I was pretty disappointed in my last Survival Workout. It was the first time I’d failed to hit 100 push-ups since first cracking the century mark four workouts earlier and I was determined this time would be different. As I approached my 90th, I was struggling mightily. I dipped a pushed to 99…and nearly blew out my temple on 100…but I made it. I headed down the trail feeling much better about myself and knowing it was going to be a good effort.
I was forced to pass on high skips and sprinting/bounding moves because I’d had another meniscus flare up…the throbbing pain had kept me awake the night before. It was all the more reason to really push myself through the lifts…and I did. I put biceps rock curls back in…risking some pain in my right forearm and hit 70 dips…my highest single set to date.
My second set of push-ups was 87 and I was now just 4 off my 3-set pr of 276. I’d need a final set of 90 to break it…and I’d never hit 90 on my third set. I made it back to the car with arms of lead. I’d been pushing hard on every set throughout the workout and I was dreading my final set of push-ups because I knew I was going for my pr…I had to…and it was going to really, really hurt. I dropped to the ground and started before I could think about it too much more and psyche myself out.
What makes us do these things? I mean…no one was there and no one would know one way or the other. I could have skipped the set altogether or just done 70 and not killed myself yet gotten a great workout. Seriously…what’s up?
I ripped through 60 before beginning to hit the wall. I was slowing at 70…normally a sign that I had about 15 left in me. But I need 20. At 85, I was done in the arms…but my brain wasn’t buying it…and so I kept pushing. I struggled with…but completed my 90th…and fell to the ground. I’d done 277 for three sets. A 1-rep pr…but a pr none the less. More importantly, I pushed past fatigue and moved into the area where our bodies garner the most improvement…the pain zone. I had that going for me.
Later that night, I slipped on the other product Marla had given me to test. They were called ‘Knuckle Lights, which were designed for night running and to be worn one on each hand…or across the knuckles…so that they would light the path in front of you as you ran.
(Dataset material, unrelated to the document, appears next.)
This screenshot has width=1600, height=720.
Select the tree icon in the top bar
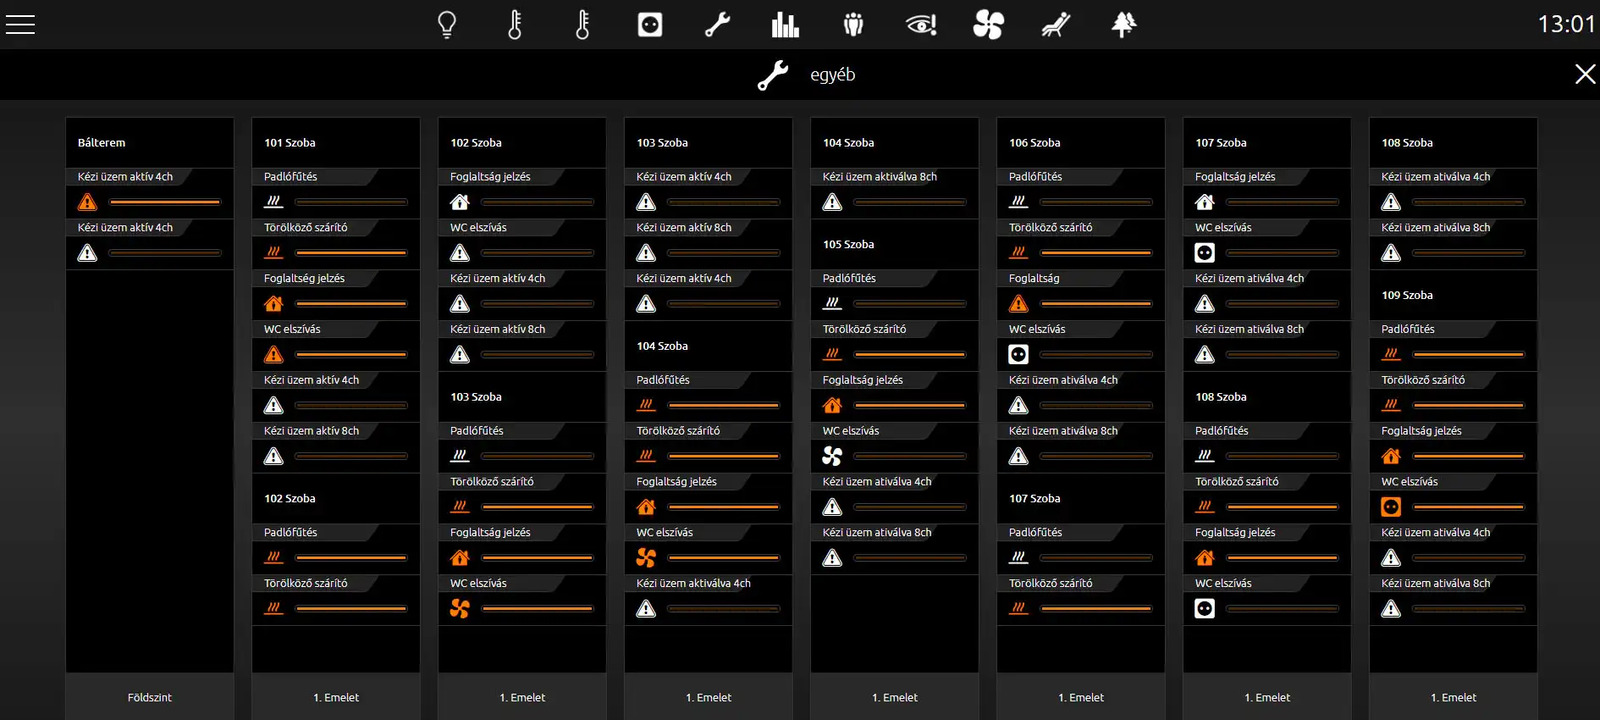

I like to say Mamma Rolf drowned her stupid kids…and since I was still here, I must be a smart one. Without running a step, I was sure these things were made by stupid kids whose mothers didn’t believe in drowning. Show me a runner whose hands don’t swing back and forth while they’re running…and I’ll show you a runner who isn’t running. I mean…c’mon. But I told Marla I’d try them, so I strapped them on and headed out the door into the pitch black of the night…lights on knuckles.
I was surprised just how much my hands moved when I ran because I was shining my lighted knuckles left, right, in the trees, on the ground…and even on the trail in front of me…sometimes. Then I took one of the knuckle lights and held it on my forehead as I ran…like the ones every other manufacturer who was making lights for hiking and running was doing…and ran some more. It shown a beam directly where I was looking…on the trail in front of my feet…and nowhere else. Hmm. I came back in just as Jack was entering the house from work. I held up my light-knuckled hands and told him what they were supposed to do.
“Do you think they worked?” I asked.
“Um…yeah…maybe,” he said, committed to his decision.
“If you were going to make something to light a path as you ran, to what part of the body would you attach it?” I asked.
“Um…my head, I suppose,” he said.
And this was the kid who’d bounced down the stairs using his head to cushion the blow when he was two. He knew. More like ‘Knucklehead Lights’ I’d say.
Survival Workout: 60 minutes. Bike duration: 60 minutes.
Training Heart Rate: 100-150 for SW and 120 for the bike.
Calories burned: 600 for SW, 850 for the bike.